# [Work item]
Write out the data exactly from its first line onward, ending with the line in which "Task: Toggle the" appears.
++++++++++
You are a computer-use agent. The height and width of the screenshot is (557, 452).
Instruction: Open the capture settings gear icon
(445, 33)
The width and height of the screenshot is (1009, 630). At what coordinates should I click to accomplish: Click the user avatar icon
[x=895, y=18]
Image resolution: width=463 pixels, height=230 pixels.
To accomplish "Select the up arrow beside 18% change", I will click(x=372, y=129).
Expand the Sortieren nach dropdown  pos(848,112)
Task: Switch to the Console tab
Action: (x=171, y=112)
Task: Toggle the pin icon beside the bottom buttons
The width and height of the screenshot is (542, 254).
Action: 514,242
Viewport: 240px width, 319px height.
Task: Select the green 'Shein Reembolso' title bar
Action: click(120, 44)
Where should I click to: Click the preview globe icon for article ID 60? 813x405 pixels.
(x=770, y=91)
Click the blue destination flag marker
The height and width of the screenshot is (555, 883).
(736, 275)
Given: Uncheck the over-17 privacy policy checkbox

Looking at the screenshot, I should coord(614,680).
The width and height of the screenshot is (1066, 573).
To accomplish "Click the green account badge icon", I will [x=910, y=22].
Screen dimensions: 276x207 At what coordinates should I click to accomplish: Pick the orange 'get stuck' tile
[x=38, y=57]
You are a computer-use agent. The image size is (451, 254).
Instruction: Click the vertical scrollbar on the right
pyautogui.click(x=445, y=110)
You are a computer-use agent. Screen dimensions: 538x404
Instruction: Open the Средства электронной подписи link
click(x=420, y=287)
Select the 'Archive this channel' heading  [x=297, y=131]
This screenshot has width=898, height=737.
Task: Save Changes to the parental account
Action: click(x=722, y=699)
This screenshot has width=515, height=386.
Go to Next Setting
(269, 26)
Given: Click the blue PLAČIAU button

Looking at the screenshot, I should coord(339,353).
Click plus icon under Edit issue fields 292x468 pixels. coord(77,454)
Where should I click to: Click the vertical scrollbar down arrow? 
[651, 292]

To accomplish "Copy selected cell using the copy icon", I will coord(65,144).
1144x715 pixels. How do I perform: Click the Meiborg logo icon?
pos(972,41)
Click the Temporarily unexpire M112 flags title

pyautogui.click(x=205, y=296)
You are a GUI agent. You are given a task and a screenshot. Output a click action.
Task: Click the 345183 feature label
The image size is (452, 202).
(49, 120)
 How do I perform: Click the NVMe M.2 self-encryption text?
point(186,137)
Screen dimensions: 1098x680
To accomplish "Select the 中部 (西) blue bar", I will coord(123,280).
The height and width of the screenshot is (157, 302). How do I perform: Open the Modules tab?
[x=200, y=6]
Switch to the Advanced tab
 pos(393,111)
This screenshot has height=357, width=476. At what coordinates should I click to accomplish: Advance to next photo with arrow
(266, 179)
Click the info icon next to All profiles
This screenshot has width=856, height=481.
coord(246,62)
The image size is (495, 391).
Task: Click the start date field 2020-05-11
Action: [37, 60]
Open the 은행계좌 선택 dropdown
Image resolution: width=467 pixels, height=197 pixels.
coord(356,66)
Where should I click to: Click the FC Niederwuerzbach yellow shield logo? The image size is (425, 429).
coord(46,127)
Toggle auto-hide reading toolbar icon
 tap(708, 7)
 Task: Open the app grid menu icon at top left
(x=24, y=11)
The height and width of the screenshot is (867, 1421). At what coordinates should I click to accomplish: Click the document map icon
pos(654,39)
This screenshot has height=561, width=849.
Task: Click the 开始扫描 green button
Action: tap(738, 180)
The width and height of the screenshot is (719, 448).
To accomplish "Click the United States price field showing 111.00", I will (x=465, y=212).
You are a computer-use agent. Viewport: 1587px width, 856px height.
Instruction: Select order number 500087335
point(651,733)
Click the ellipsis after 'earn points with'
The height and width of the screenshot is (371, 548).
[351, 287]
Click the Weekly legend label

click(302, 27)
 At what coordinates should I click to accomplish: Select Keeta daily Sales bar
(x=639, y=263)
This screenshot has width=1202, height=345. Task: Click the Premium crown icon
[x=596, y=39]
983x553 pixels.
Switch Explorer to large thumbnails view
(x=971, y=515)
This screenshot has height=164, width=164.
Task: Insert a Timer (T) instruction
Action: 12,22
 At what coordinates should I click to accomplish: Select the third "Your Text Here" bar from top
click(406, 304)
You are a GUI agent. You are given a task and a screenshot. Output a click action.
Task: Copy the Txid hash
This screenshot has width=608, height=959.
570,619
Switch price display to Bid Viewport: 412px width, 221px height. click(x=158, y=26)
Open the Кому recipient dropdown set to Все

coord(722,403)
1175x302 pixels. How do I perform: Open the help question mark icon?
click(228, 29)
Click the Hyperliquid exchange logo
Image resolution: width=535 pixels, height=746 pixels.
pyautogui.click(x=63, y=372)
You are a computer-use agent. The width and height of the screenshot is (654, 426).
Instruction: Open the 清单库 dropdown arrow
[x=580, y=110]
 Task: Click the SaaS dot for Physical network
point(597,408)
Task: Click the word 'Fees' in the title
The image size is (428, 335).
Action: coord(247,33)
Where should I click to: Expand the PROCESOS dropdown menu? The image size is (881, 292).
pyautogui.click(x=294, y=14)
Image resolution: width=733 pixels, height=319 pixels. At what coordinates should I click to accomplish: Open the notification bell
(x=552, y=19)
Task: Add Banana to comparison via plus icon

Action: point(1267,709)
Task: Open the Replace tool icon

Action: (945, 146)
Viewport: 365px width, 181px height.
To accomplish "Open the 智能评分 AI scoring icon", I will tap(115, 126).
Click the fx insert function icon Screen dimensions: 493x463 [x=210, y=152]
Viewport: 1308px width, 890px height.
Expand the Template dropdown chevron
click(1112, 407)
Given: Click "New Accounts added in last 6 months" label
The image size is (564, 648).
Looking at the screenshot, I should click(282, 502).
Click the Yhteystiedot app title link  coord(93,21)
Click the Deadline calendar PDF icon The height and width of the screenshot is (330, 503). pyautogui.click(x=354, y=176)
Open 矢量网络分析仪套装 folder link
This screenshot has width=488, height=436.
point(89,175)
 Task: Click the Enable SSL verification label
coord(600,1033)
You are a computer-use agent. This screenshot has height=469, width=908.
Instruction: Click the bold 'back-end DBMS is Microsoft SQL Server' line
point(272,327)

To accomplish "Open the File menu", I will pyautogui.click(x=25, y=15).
++++++++++
# [Your solution]
You are a computer-use agent. The height and width of the screenshot is (557, 452).
Instruction: Open the capture settings gear icon
(445, 33)
The width and height of the screenshot is (1009, 630). At what coordinates should I click to accomplish: Click the user avatar icon
[x=895, y=18]
Image resolution: width=463 pixels, height=230 pixels.
To accomplish "Select the up arrow beside 18% change", I will click(x=372, y=129).
Expand the Sortieren nach dropdown  pos(848,112)
Task: Switch to the Console tab
Action: (x=171, y=112)
Task: Toggle the pin icon beside the bottom buttons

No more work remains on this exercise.